The first [Dataset Name] at the top controls the name of the VM. The labels
section specifies how the front end can access the VM. the command
section actually deploys the backend on the VM by running the code in the backend
directory of the uwgraphics/AbstractsViewer22 repository, and the volumes
section mounts the directory where we have stored the precomputed data on the CSL machine into our VM’s file system. Finally, you should click the update the stack
button to deploy the new VM.
Once you are done configuring the Docker Compose file on Portainer, you should also update the Docker Compose file in the uwgraphics/AbstractsViewer22 repository. It does not affect the actual system, but is a way of documenting the compose files since Portainer does not have any version control.
Note you still have to configure the Front End to talk to this new VM (see the Front End section).
Frontend
Updates
If you are updating front end code, you should be able to directly modify the source code in the uwgraphics/AbstractsViewer22 repository and GitHub will automatically redeploy the website with the new changes.

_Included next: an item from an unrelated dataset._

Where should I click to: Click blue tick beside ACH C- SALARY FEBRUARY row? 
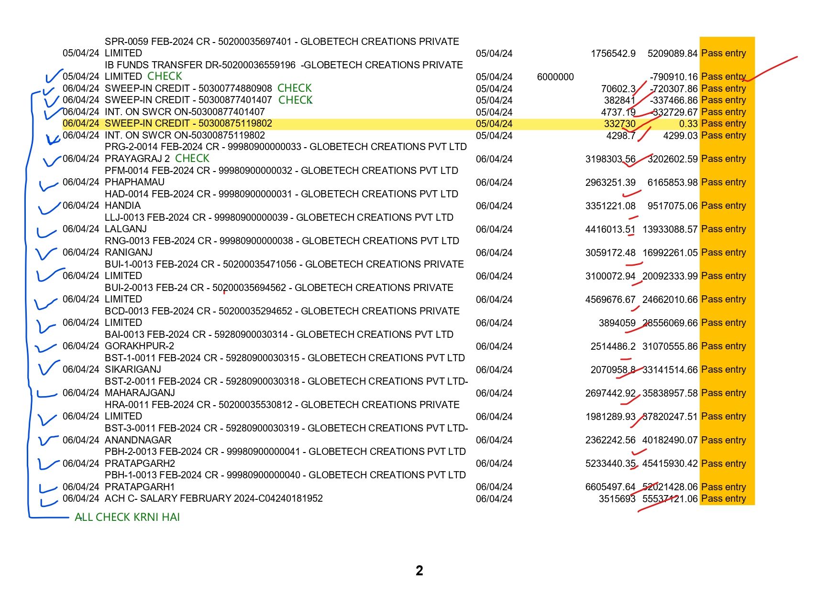click(x=49, y=502)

If you are adding a new dataset or have somehow otherwise reconfigured the backend, you will need to modify the vars.json
file int eh src
directory to include the new VM’s hostname (found in the labels
section of the Docker Compose file from the Backend update process) and the datasetList
in the App.vue
file, the name
you assign the dataset in the list will be what appears on the website.
GitHub Workflow
You hopefully should not have to worry about GitHub Workflow unless you are creating a new respository or making some other major change.